The data reductions and plotting below can be done either manually or using a spreadsheet.

  1. Calculate and record the Colour Index for each star. The colour index or CI is found by the following equation:

    CI = B - V
  2. Plot your results as an X- Y scatter plot, using V for the vertical axis and B - V for the horizontal axis. Remember to draw your vertical scale so that the lower the value of V, the higher up the axis it is. Ensure that you have clearly marked the scales. Give your self enough room above and below your vertical scale values to add additional data later.

Questions

  1. What type are the majority of stars in the Pleiades cluster?
  2. In blue, circle the most massive star/s on your Colour-Magnitude plot.
  3. In red, circle the least massive group of stars on the diagram.
  4. What is the source of fuel for all the stars shown on the diagram?
  5. Comment on the relative age of the stars. Are they young or old? How can you tell?
  6. Look at the photo of the Pleiades below. Is there any visible evidence to support your answer to question 5? What does this evidence suggest about the origin of stars?

    The Pleiades Open Cluster, M45.
    The Pleiades Open Cluster, M45.
  7. Where in the galaxy would you typically expect to find open clusters like the Pleiades?
  8. In this exercise, you have plotted apparent magnitude V or mv, rather than absolute magnitude, Mv, or Luminosity on the vertical axis. What assumption about the stars in the Pleiades cluster must be made for this to be valid?
  9. Results from the European astrometric satellite, HIPPARCOS, gave a distance of 116 parsecs to the Pleiades.
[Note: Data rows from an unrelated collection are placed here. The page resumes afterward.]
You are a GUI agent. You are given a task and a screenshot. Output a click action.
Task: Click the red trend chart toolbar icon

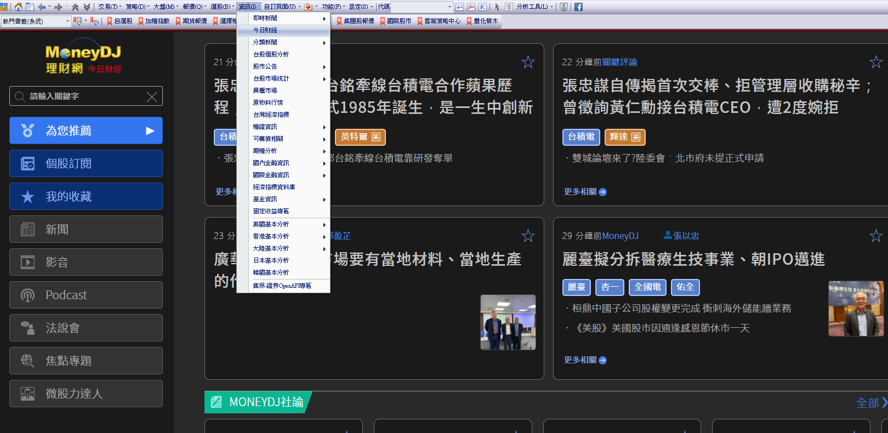click(x=471, y=7)
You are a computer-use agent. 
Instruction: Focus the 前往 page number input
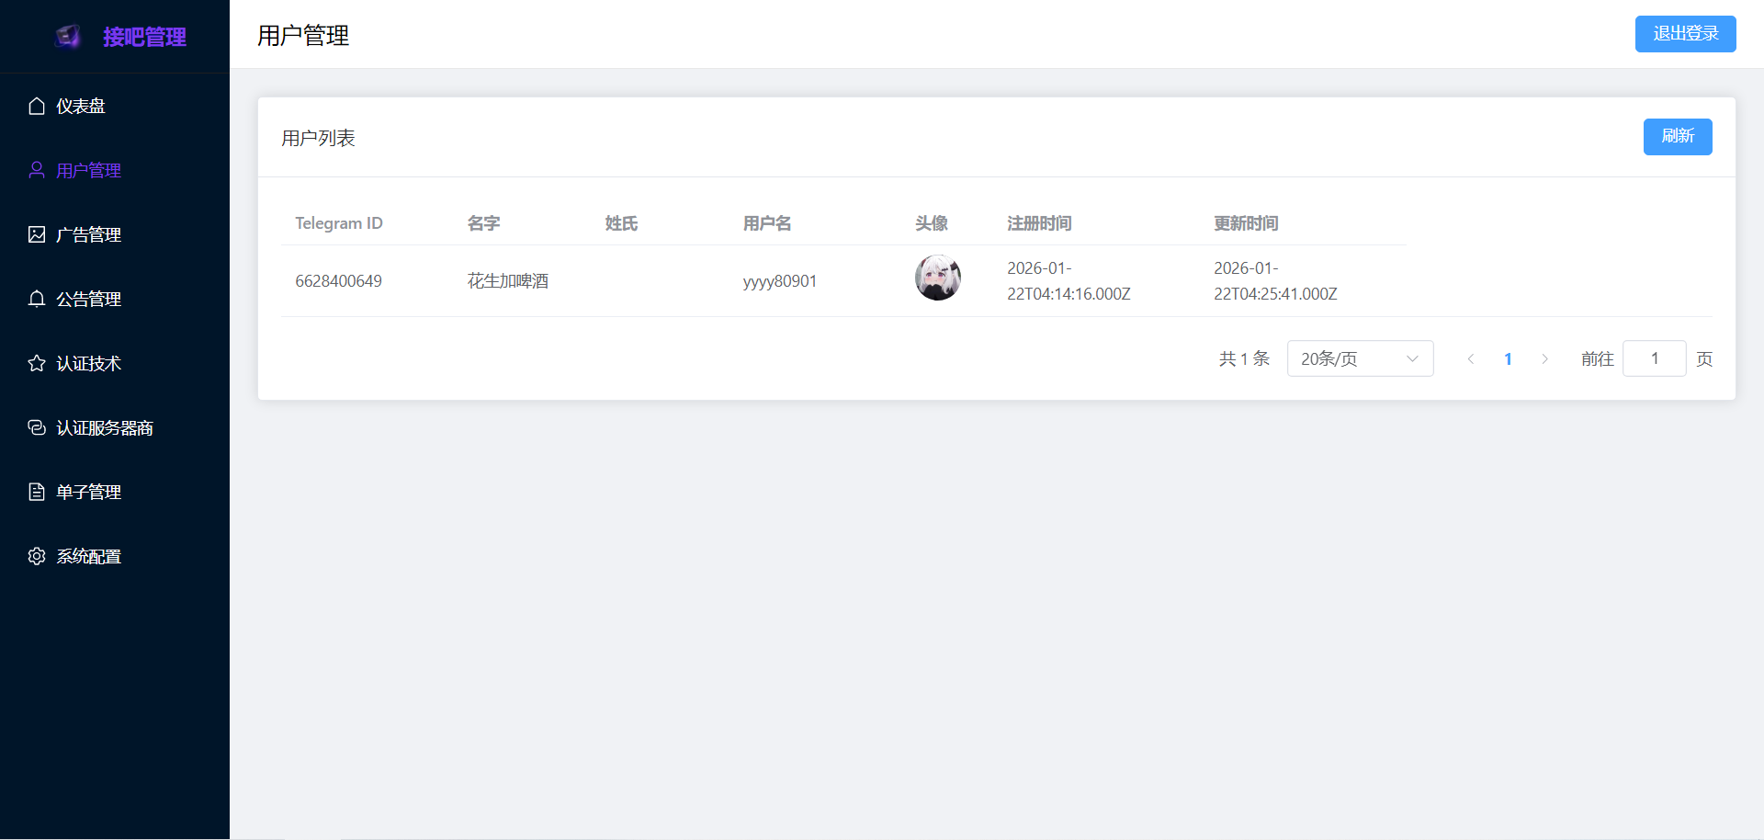point(1654,358)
Using the distance modulus equation:

    m - M = 5log10(d/10)

    Calculate the Absolute (visual) Magnitude, M of each of the Pleiades stars (easy if your data is already on a spreadsheet). You will have to rewrite the equation first.

  10. On the right hand vertical axis of your plot, recalibrate the scale using Absolute Magnitude rather than V.
  11. The value m - M is called the distance modulus. What do you notice about this value for all the Pleiades stars? What is the value for M 45?
  12. Would the value of the distance modulus for a more distant cluster be higher or lower? Explain.
  13. The relationship between Colour Index and Spectral Class for Main Sequence stars (ie those of Luminosity Class V) is shown in the table below. Use it to mark in the values for spectral class beneath those of colour index on your plot.
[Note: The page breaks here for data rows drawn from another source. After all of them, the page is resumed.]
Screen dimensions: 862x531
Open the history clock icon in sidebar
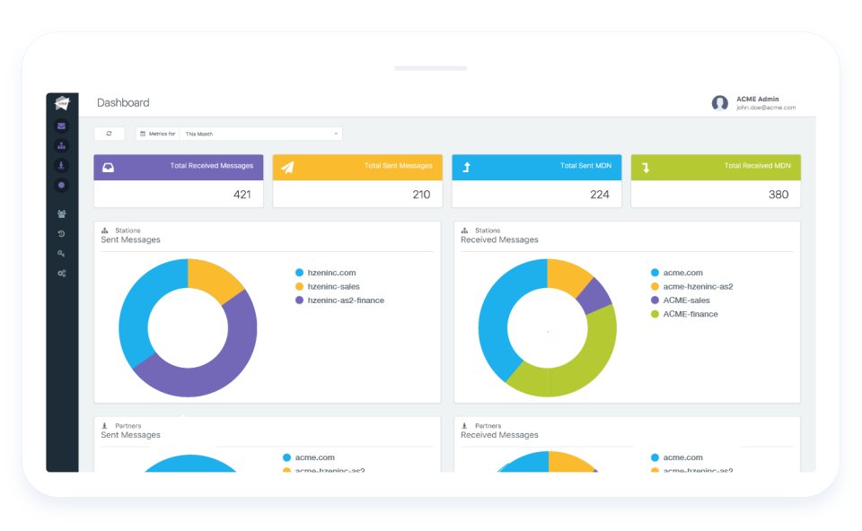[x=61, y=233]
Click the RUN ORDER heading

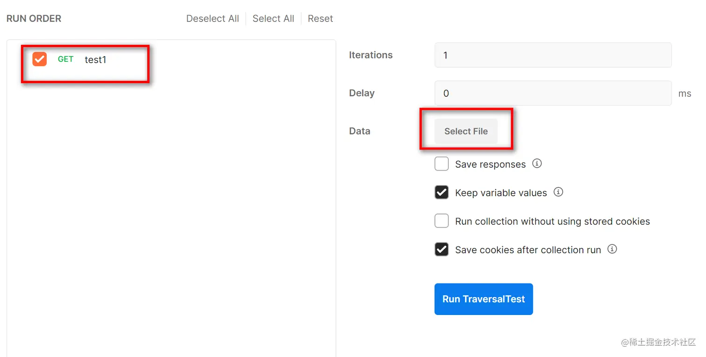point(34,19)
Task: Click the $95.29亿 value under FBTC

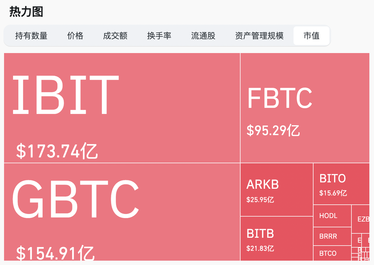Action: (x=273, y=130)
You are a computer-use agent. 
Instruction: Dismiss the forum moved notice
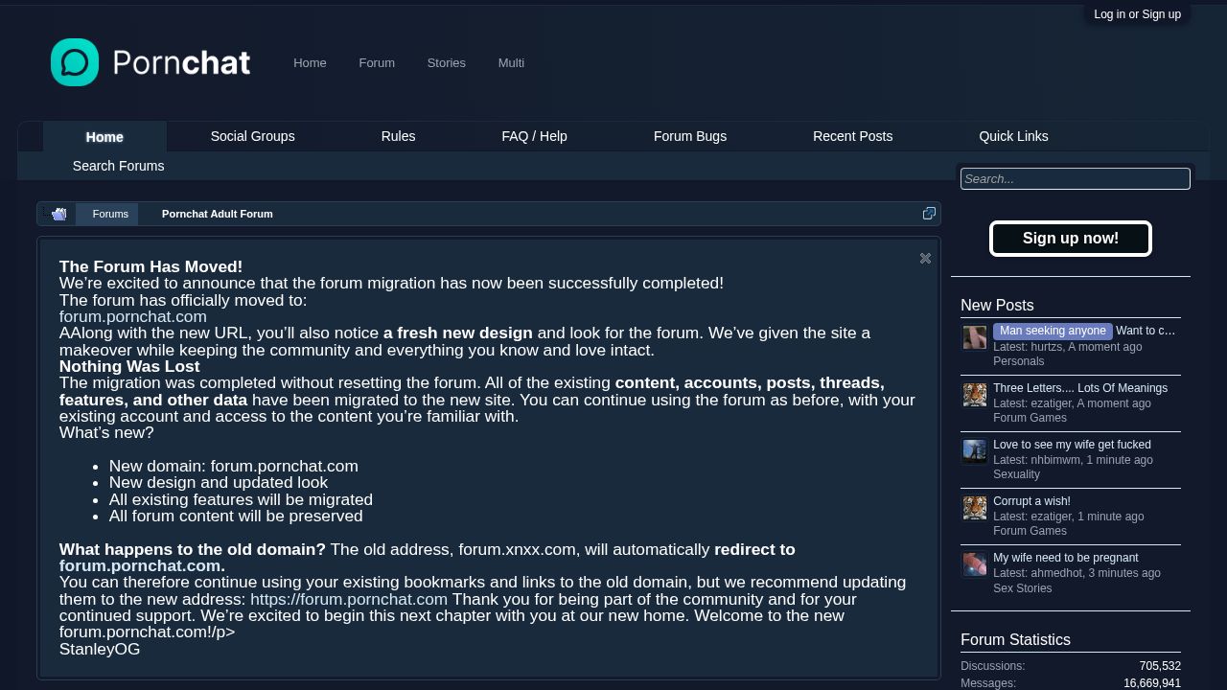click(x=925, y=258)
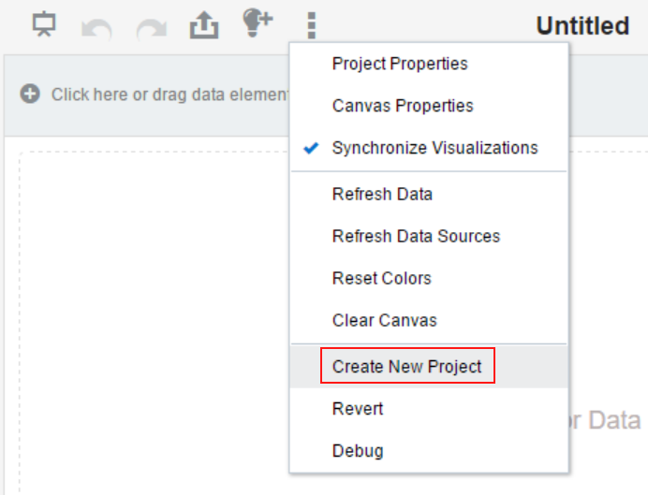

    Luminosity Classes of Stars
    Spectral Class B - V
    O5
    -0.35
    B0
    -0.31
    B5
    -0.16
    A0
    0.00
    A5
    +0.13
    F0
    +0.27
    F5
    +0.42
    G0
    +0.58
    G5
    +0.70
    K0
    +0.89
    K5
    +1.18
    M0
    +1.45
    M5
    +1.63
  14. On your plot, write in the colour (eg, red) beneath the corresponding spectral class.
  15. Using a capital S, mark in where the Sun would be on your plot (use M).
  16. Draw and label three regions on your plot to show where red giants, red supergiants and white dwarfs would be found.
  17. Below is a colour-magnitude diagram for the Hyades, the nearest open cluster to Earth. Compare this with the one you have plotted for the Pleiades. Which of the two open clusters, the Pleiades or the Hyades is older? How can you tell?
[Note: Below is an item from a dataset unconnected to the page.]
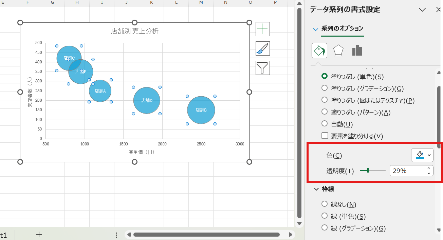Viewport: 443px width, 240px height.
Task: Open the sheet list three-dot button
Action: click(x=116, y=234)
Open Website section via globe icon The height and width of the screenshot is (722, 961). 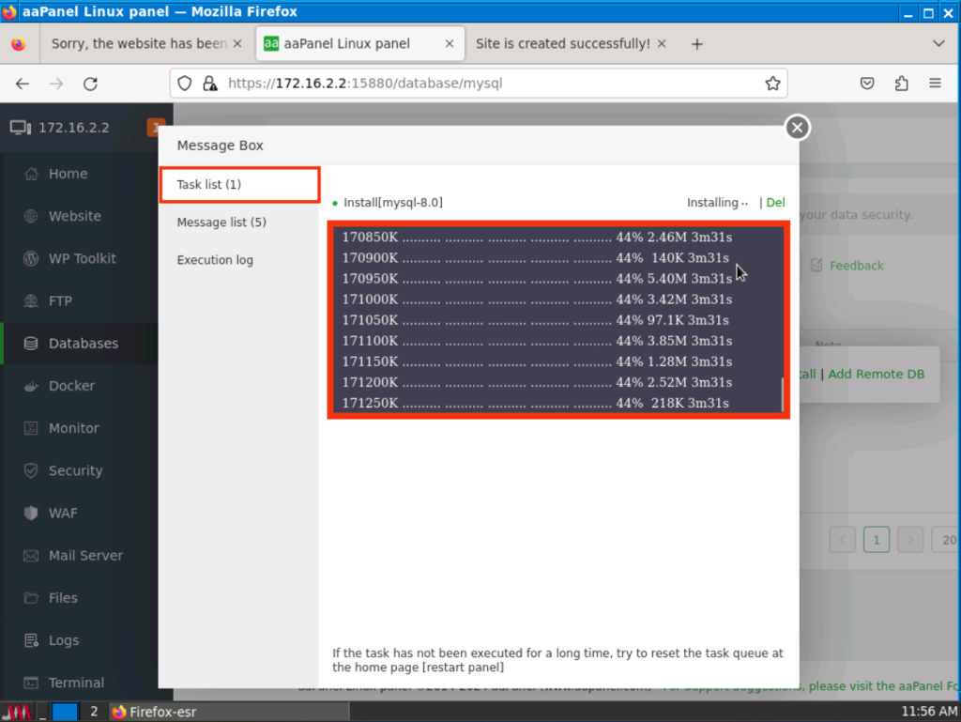tap(31, 216)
    The Color-Magnitude Diagram of the Hyades Cluster.
    Credit: Johnson, H. L.; Mitchell, R. I.; Iriarte, B., Astrophysical Journal, vol. 136, p.75
    The Color-Magnitude Diagram of the Hyades Cluster.
  18. Below is a colour-magnitude diagram for the globular cluster, M5. Is the globular cluster older or younger than the open clusters? Justify your answer.

    Colour-Magnitude Diagram for and image of the Globular Cluster M5.
    Credit: SEDS (C-M diagram) and AAO (image)
    Colour-magnitude diagram for and image of the Globular Cluster M5.
  19. Why may white dwarfs be under represented on the globular cluster diagram?
  20. Is there likely to be any difference in the initial composition of stars in the globular cluster to stars in the open clusters? Explain your answer.

You can download an Excel spreadsheet solution for the data and the plot here (28 Kb xls worksheet).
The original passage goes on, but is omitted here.